二度の世界大戦とクレタ島
出典: フリー百科事典『ウィキペディア(Wikipedia)』 (2022/03/21 07:50 UTC 版)
「クレタ島の歴史」の記事における「二度の世界大戦とクレタ島」の解説
「希土戦争」、「ギリシャとトルコの住民交換」、および「クレタ島の戦い」も参照 ギリシアへの統合の後、クレタ島は4つの県(ノモス、西からハニア県、イラクリオン県、レシムノン県、ラシティ県)に分割され、アテネに任命された県知事がこれを統治した。

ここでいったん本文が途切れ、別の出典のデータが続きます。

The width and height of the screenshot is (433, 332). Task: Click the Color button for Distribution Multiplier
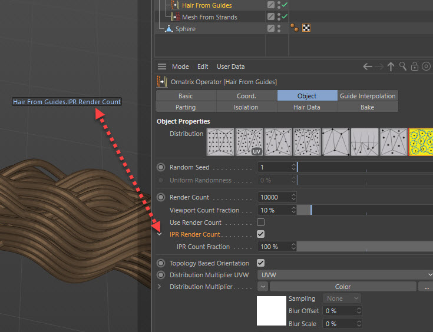[343, 287]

クレタ島全体を統括する総督も置かれ、議会の補佐を受けた。 1914年6月28日(グレゴリオ暦)、サラエボ事件が発生し、イギリス・フランス・ロシア(三国協商)とドイツ・オーストリア=ハンガリー二重帝国(三国同盟、イタリアは不参加)の間で第一次世界大戦が勃発すると、オスマン帝国は同年秋にドイツ側に立って参戦した。ギリシア内では協商側での参戦を主張するヴェニゼロスらと新ドイツ派の国王および軍が対立し、ヴェニゼロスが解任されるなど政局が混乱したが、1915年10月には協商側がギリシア領テッサロニキを占領するなど圧力をかけ、協商側の支援を受けたヴェニゼロスが1917年に政権を奪回した。同年中にギリシアは正式に協商側として参戦した。 第一次世界大戦は1918年に終結し、講和条約として、翌1919年にはドイツとの間にヴェルサイユ条約が、1920年にオスマン帝国との間にセーヴル条約が締結された。敗戦とセーヴル条約の屈辱的条項に反発したトルコ人たちはムスタファ・ケマルの下でオスマン帝国を廃し、新たな国民国家トルコ共和国の建国に向けて動き出した。ギリシアはセーヴル条約で獲得した小アジアの領土と更にそれ以上の成果を目指してオスマン帝国領へ侵攻したが、ケマル率いるトルコ軍によって撃退された(希土戦争)。その後、ギリシア王国とトルコ共和国の間で1923年1月に住民交換協定が締結され、国境は改めて締結されたローザンヌ条約(1923年)で確定した。この住民交換協定は当然クレタ島にも適用され、クレタ島のムスリムの大半が島を去った。彼らの多くはトルコ領に確定したイズミルに落ち着いた。こうして数世紀に渡るクレタ島のイスラーム社会は消滅した。 1939年にドイツがポーランドに侵攻して第二次世界大戦が勃発した後、ドイツはヨーロッパ全域に勢力を拡張しギリシアも1941年4月にはドイツ・イタリアの占領下に置かれた。イギリス首相ウィンストン・チャーチルはその地理的重要性からクレタ島を重視し、その確保に多大な関心を示した。クレタ島にはイギリス軍・オーストラリア軍・ニュージーランド軍が派遣され、ドイツ軍の侵攻に備えた。ドイツ軍は5月に大規模な空挺作戦によってクレタ島を攻撃し占領したが、大きな損失を出した(クレタ島の戦い)。クレタ島には10,000人を超えるギリシア軍もいたが無力であり、ドイツ軍の侵攻に対してほとんど役割を果たさなかった。占領された後、クレタ島ではレジスタンスが組織され、ギリシア本土の抵抗組織から代表が送り込まれた。クレタ島で活動したのはクレタ民族組織(EOK)と民族解放戦線(EAM)であり、山間部でドイツ軍と戦った。第二次世界大戦の間、クレタ島は多くの人口を失い、村落のうち6分の5が破壊され、ハニアとイラクリオンも戦災を受けた。